Entering edit mode
2.7 years ago
VenGeno
▴
100
Hi,
I would like to compare ~5 MB genomic (QTL) regions across two groups (resistant and susceptible) and identify variants that might majorly influence resistance. I was thinking of the following pipeline;
- use susceptible cultivar as the reference (since there is only one)
- Assemble tolerant groups (3 cultivars) using the above as a reference
- Call variants
Since I won't be using reads here, can you suggest the most appropriate tools I can use for the purpose? I wasn't sure whether it is appropriate to use a small reads assembly and variant calling pipeline for this purpose (esp since those ask to give seq. platform). I really appreciate any help you can provide.
What do you mean by assembling the 3 cultivars using the reference? What kind of variants are you looking for?
Hi Samuel,
Let's say the susceptible one is "A" and resistant ones are "B" and "C." I was thinking of using A as the reference, then assemble B and C against it. What I want is to identify both SNPs and InDels found in B and C compared to A. So I can see whether there is an association between phenotype and these variants. I hope I made it clear. Thank you!
Ok so de-novo assembly of each cultivar right? You have long reads?
Well if you are interested in just SNPs and INDELs then paftools/minimap2 works well. It will also give you large INDELs/SVs. Other tools, MUM&Co (my own) and similarly SyRi will give a full range of SVs.

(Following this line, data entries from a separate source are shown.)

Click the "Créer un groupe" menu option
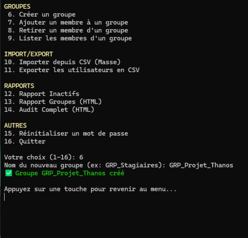This screenshot has width=248, height=238. (47, 15)
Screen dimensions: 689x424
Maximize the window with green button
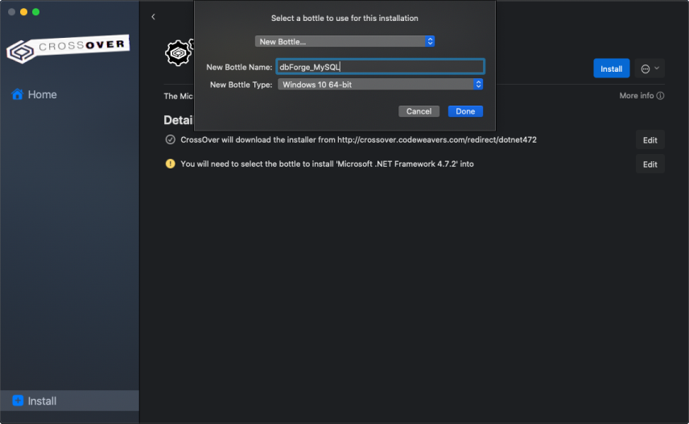coord(35,12)
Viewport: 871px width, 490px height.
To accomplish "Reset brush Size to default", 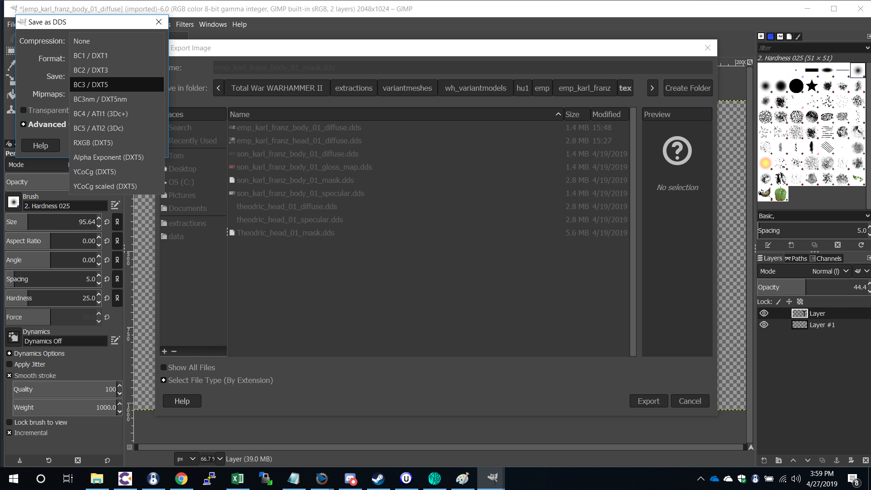I will tap(107, 222).
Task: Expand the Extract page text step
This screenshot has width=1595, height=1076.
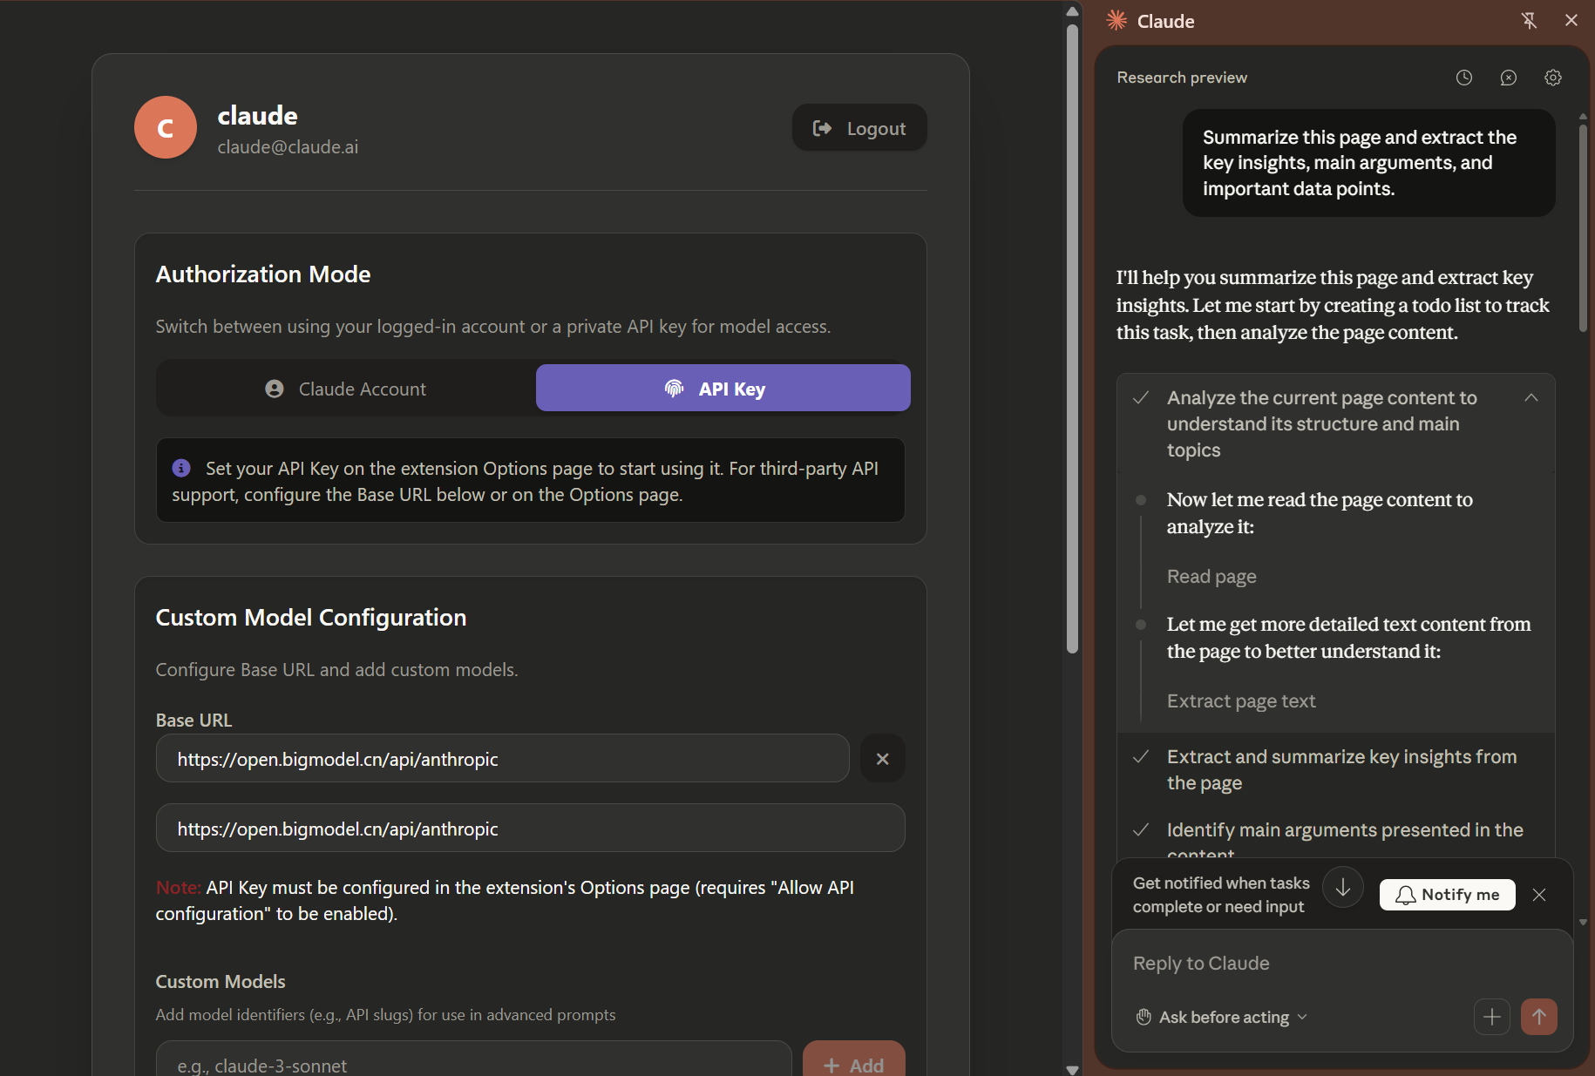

I hope the assembly process is simple (homozygous, non-repetitive) and you have a polishing pipeline. If so perhaps you have short reads and you can call variants using them also and compare.
Thank you. I will check out the tools you suggested. Sorry if I confuse you again. That's the part I am also not so sure about since its neither long reads nor short reads but a genomic region coming from already sequenced cultivars) The sequences I have are QTL regions of already assembled genomes (coming from the rice 3000 genome project). I retrieved the QTL region (5 MB stretch) from each cultivar and like to compare (Susceptible A vs resistant (B, C). We have strong clues to infer that our resistance is associated with this region. So the idea is to find out potential variations. Then look at their potential impact in silico followed by wet lab studies.